Un jour, il trouva dans sa grotte les traces d’un foyer rustique : les enfants qui l’avaient construit revinrent, et allumèrent un grand feu de goémons ; ils riaient en cachette de voir ce solitaire suffoquer dans la fumée jaune ; il se retira sous la pluie qui tombait, fine et pressée. Chaque jour, ils arrivèrent à l’heure précise, pour la même fête, avec le même plaisir de tourmenter, haineux et déjà hommes.
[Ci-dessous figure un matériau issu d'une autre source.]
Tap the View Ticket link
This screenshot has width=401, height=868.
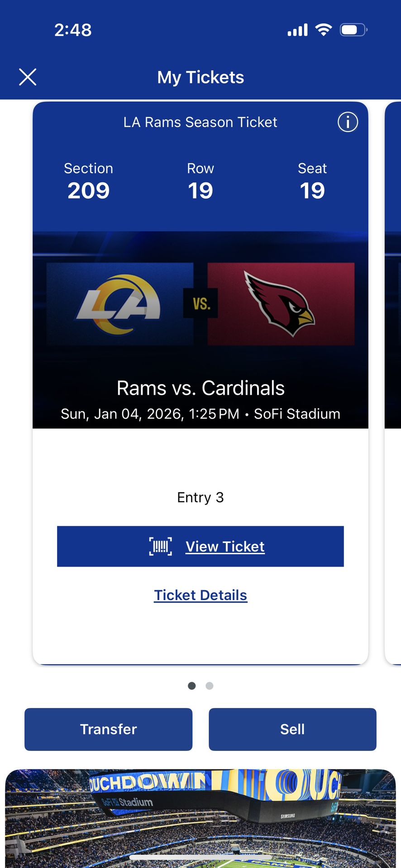tap(224, 546)
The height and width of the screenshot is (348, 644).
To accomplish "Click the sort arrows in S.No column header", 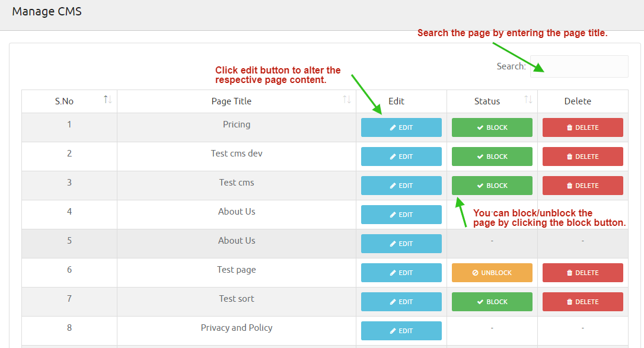I will 107,100.
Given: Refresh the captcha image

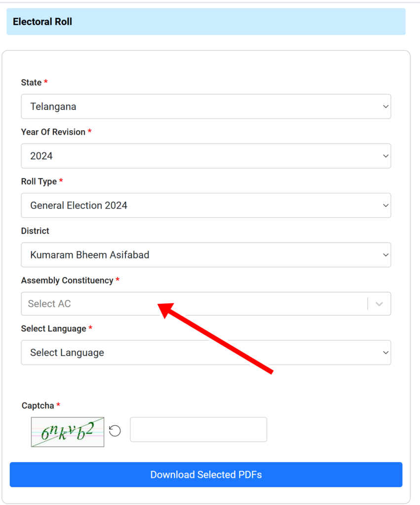Looking at the screenshot, I should pyautogui.click(x=115, y=431).
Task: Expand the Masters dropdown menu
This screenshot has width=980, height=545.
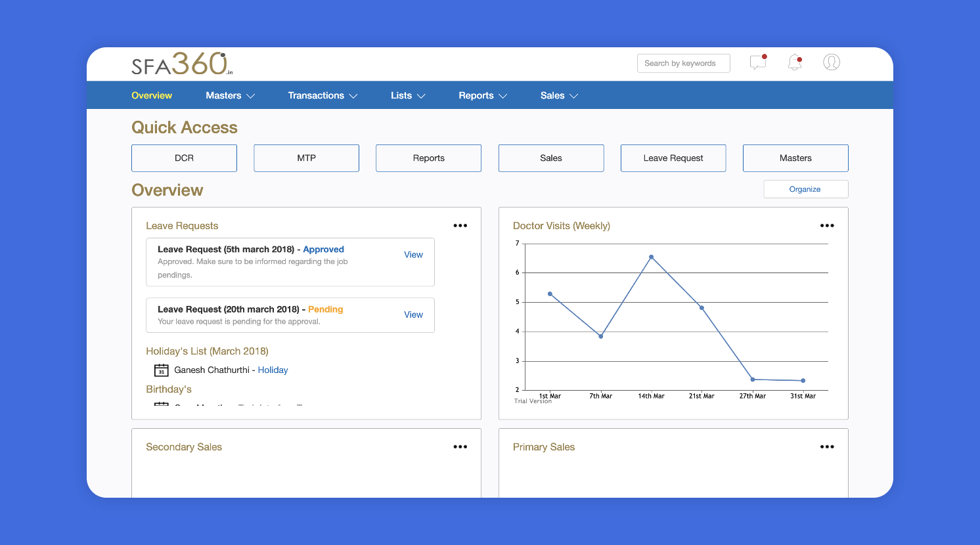Action: tap(230, 95)
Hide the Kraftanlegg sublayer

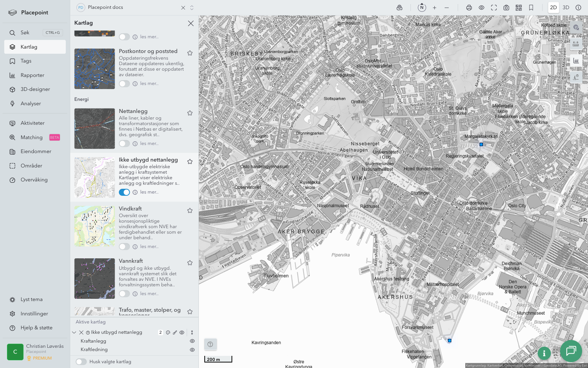(x=192, y=341)
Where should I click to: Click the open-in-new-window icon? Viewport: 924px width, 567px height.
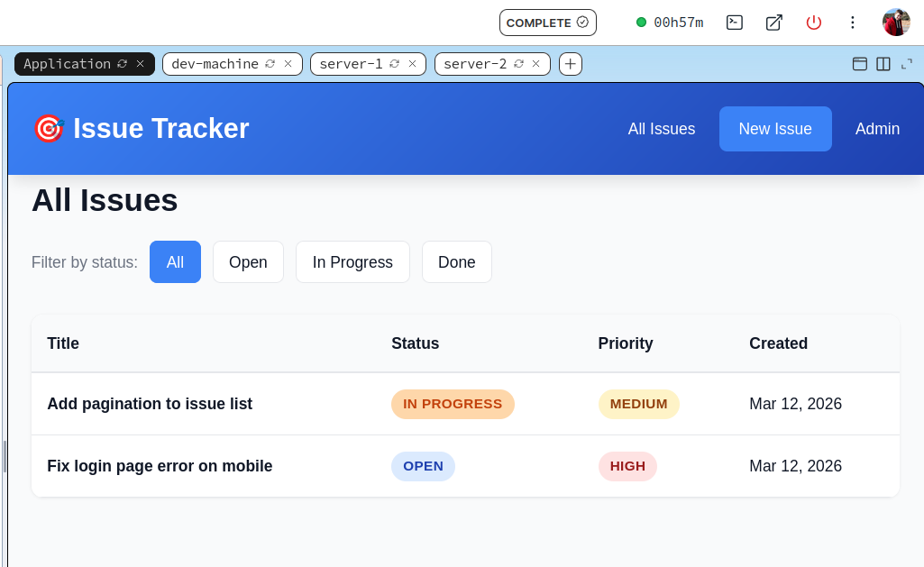tap(773, 23)

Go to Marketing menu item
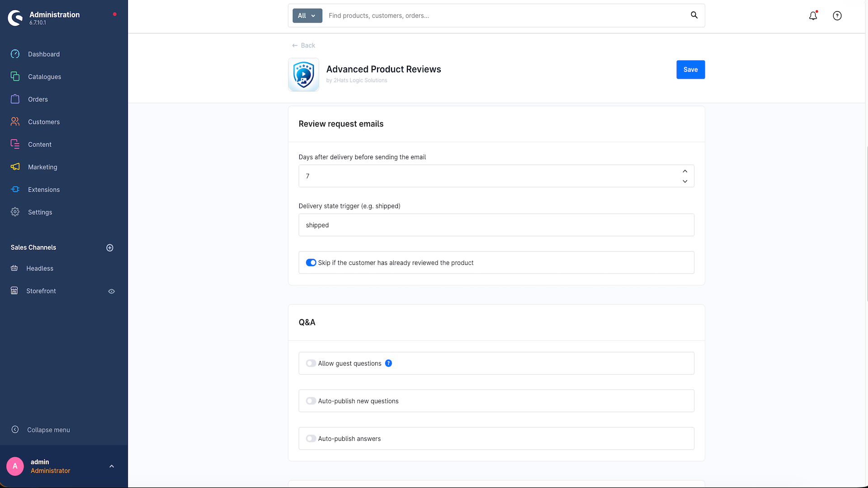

Pierre, à la fin, protesta sans se fâcher ; les enfants, fils d’un riche épicier nantais, l’insultèrent. L’averse continuait à tomber. Arsemar s’en allait sous l’orage, et quand il était fatigué de son chemin sur les galets glissants, il se réfugiait dans l’anfractuosité d’un roc ; la pluie trempait ses vêtements, lui fouettait le visage et l’aveuglait. Il passait ainsi des heures moroses, le reclus, et sans bouger, il contemplait l’Océan gris sous les nues grises : l’eau du ciel piquait les flots ternes, avec un crépitement confus, et sur l’immense nappe s’étalait comme un brouillard lourd ; la mer était toute mouillée.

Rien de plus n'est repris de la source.